14th May 2019 07:47
LONDON (Alliance News) - Vodafone Group PLC cut its dividend by 40% on Tuesday as it swung to an annual loss, while it is also set to unveil 5G across the UK.
Vodafone has returned a final dividend of 4.16 euro cents for the 12 months to March 31, taking the year's total to 9.00 cents, down 40%. In its prior year, Vodafone paid 15.07 cents, and consensus had been for a cut to 15 cents.
"The group is at a key point of transformation - deepening customer engagement, accelerating digital transformation, radically simplifying our operations, generating better returns from our infrastructure assets and continuing to optimise our portfolio," said Chief Executive Nick Read.

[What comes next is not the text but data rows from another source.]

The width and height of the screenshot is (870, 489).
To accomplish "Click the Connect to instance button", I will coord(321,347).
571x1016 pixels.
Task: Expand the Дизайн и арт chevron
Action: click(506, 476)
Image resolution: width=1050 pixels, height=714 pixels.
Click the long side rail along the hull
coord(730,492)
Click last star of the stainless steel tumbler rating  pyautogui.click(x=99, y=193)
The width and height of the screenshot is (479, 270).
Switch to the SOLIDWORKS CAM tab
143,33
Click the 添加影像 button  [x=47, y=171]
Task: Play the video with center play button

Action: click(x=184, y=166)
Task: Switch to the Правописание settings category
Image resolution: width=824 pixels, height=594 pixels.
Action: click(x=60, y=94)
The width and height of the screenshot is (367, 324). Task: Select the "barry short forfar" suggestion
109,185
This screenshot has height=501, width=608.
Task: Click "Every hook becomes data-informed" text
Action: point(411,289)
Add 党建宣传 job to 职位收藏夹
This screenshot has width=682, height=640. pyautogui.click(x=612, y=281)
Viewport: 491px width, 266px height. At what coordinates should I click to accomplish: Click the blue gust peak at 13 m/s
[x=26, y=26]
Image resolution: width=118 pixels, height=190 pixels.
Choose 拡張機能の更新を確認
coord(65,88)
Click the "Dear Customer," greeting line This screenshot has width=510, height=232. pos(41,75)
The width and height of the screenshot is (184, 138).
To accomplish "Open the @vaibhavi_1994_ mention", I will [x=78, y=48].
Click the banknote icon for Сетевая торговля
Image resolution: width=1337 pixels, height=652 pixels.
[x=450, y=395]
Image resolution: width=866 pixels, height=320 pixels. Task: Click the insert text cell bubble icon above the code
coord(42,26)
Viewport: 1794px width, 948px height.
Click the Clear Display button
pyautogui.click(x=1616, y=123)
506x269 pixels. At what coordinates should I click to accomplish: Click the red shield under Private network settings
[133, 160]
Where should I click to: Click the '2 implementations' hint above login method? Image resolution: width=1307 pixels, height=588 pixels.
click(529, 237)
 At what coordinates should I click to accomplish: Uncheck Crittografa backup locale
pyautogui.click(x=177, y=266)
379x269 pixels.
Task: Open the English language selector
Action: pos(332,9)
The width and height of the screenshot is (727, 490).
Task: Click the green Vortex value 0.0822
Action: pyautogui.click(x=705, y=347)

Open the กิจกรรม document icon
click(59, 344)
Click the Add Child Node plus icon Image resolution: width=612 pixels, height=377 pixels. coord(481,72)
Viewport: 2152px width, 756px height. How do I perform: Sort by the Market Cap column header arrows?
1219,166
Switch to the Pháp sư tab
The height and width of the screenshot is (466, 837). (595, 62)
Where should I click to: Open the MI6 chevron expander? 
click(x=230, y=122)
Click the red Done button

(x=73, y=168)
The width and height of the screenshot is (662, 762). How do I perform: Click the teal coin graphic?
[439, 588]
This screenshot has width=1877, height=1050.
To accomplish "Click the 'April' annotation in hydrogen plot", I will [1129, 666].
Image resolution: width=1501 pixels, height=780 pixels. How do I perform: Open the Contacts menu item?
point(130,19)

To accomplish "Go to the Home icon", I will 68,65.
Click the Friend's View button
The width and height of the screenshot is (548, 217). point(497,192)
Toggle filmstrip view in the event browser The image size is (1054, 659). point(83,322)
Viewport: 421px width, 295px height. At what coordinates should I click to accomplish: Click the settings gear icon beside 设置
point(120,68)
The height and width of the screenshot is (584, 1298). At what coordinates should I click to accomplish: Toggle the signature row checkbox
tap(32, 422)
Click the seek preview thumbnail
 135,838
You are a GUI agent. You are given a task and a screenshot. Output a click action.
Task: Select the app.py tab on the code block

"To support these goals and to rebuild headroom, the board has made the decision to rebase the dividend, helping us to reduce debt and delever to the low end of our target range in the next few years."
Vodafone's 5G is to go live in seven cities on July 3 in the UK, and then 12 others by the end of 2019. It is also to start in Germany, Italy, and Spain during the summer, making Vodafone the first company to offer 5G in four countries.
The initial cities are in the UK are London, Manchester, Liverpool, Birmingham, Bristol, Cardiff, and Glasgow, to be followed later by places such as Southampton, Bournemouth, and Wolverhampton.
Prices will be the same for both consumers and businesses, Vodafone said.
"This is important. It means we can today announce the largest launch of 5G in the UK and be the first to announce 5G roaming," said Vodafone UK Chief Executive Nick Jeffery.
"It means UK businesses can lead the world in adopting 5G to boost productivity and attract investment. It means consumers can get the fastest mobile speeds ever, and it means our public sector will be able to adopt new services to improve healthcare, social services and housing."
Turning back to annual figures, Vodafone's loss from continuing operations for the 12 months to March was EUR4.11 billion, after a EUR4.76 billion profit the year before.
During the year, Vodafone booked a loss on the sale of Vodafone India, as well as EUR3.50 billion in impairments as announced back in November.
Vodafone's revenue slipped 6.2% to EUR43.67 billion, with the company adopting the IFRS 15 accounting standard compared to IFRS 18 previously.
This, alongside foreign exchange headwinds and the sale of Vodafone Qatar, hampered revenue growth, it said.
The revenue figure compares to analyst consensus of revenue of EUR45.15 billion.
Vodafone's service revenue, which makes up the large majority of the overall figure, fell 4.5% to EUR39.22 billion, but increased 0.3% organically.
Vodafone swung to a total loss of EUR7.64 billion from a profit of EUR2.79 billion the year prior. From continuing operations, the loss was EUR4.11 billion from a EUR4.76 billion profit.
Vodafone's adjusted earnings before interest, tax, depreciation, and amortisation declined 4.1% to EUR13.92 billion, and fell 0.5% organically. On an underlying basis, growth was 3.1%, in line with guidance of "around" 3%.
Looking ahead, Vodafone sees adjusted Ebitda between EUR13.8 billion and EUR14.2 billion for its newly begun year, implying growth in the low single-digits.
Free cash flow pre-spectrum is guided at a minimum of EUR5.4 billion, having posted EUR5.5 billion in the recently ended year.
"We are making strong progress on the priorities I described in November, supporting our outlook for Ebitda growth in financial 2020, with improving momentum in the second half," added Read.
"Together with the strategic and financial benefits of the Liberty Global transaction, which we expect to close in July, this underpins our ambition to grow free cash flow and improve shareholder returns going forwards."
Vodafone, in a deal first announced May last year, is buying EUR18.4 billion worth of assets from Liberty Global.